### PROMPT 1
Answer these from the film article:
(a) Which studio made the film?
(b) Who voices Rabbit?
(c) In what year was Khitruk awarded the USSR State Prize for the trilogy?

### PAGE TEXT
──────────────────────────────
Winnie-the-Pooh Pays a Visit ( ) is a 1971 animated film by Soyuzmultfilm directed by Fyodor Khitruk. The film is based on chapter two in the book series by A. A. Milne. It is the second part of a trilogy, following Winnie-the-Pooh (1969) and preceding Winnie-the-Pooh and a Busy Day (1972).

Storyline
The second part closely follows the first one: it is co-written by Khitruk and Boris Zakhoder and is based on the Pooh's love for honey; its prototype drawings are two dimensional and are created by Khitruk and Vladimir Zuikov. A new character (Rabbit) is added to the core cast of the first part: Winnie-the-Pooh, the narrator, and the Piglet.

Cast
 Vladimir Osenev as the narrator.
 Yevgeny Leonov as Winnie-the-Pooh. 
 Iya Savvina as Piglet. 
 Anatoly Shchukin as Rabbit.

Legacy and awards
In 1976 Khitruk was awarded the USSR State Prize for the Winnie-the-Pooh trilogy. The animation characters, as designed by Khitruk's team, are featured on the 1988 Soviet and 2012 Russian postal stamps; they are permanently painted on a public streetcar running through the Sokolniki Park, and their sculptures are installed in Ramenki District in Moscow.
──────────────────────────────
### ENTRIES
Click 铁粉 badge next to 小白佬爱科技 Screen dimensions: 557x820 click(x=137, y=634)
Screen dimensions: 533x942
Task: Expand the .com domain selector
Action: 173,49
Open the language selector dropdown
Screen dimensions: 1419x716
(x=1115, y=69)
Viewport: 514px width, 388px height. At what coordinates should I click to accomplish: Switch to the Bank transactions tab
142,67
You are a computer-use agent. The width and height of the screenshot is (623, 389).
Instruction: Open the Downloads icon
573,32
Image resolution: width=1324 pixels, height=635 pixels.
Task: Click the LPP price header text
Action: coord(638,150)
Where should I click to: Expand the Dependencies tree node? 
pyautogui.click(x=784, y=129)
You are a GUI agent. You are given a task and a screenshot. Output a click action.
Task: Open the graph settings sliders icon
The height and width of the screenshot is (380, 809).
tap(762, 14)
──────────────────────────────
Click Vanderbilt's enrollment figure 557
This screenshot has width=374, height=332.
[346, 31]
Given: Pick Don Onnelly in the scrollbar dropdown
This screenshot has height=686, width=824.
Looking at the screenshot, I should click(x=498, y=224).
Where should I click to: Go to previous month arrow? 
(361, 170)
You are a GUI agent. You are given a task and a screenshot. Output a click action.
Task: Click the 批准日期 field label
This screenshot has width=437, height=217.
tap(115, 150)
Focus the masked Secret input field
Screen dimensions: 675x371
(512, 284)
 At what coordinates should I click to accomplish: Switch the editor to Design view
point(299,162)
──────────────────────────────
### PROMPT 2
Rewrite part of the entries as a numbered list, leaving out blank lines. Begin at the entry line that has "At what coordinates should I click to accomplish: Switch the" and stop after the entry line that has "point(299,162)".

### CORRECT ANSWER 1
(a) Soyuzmultfilm
(b) Anatoly Shchukin
(c) 1976

### CORRECT ANSWER 2
1.  At what coordinates should I click to accomplish: Switch the editor to Design view
2. point(299,162)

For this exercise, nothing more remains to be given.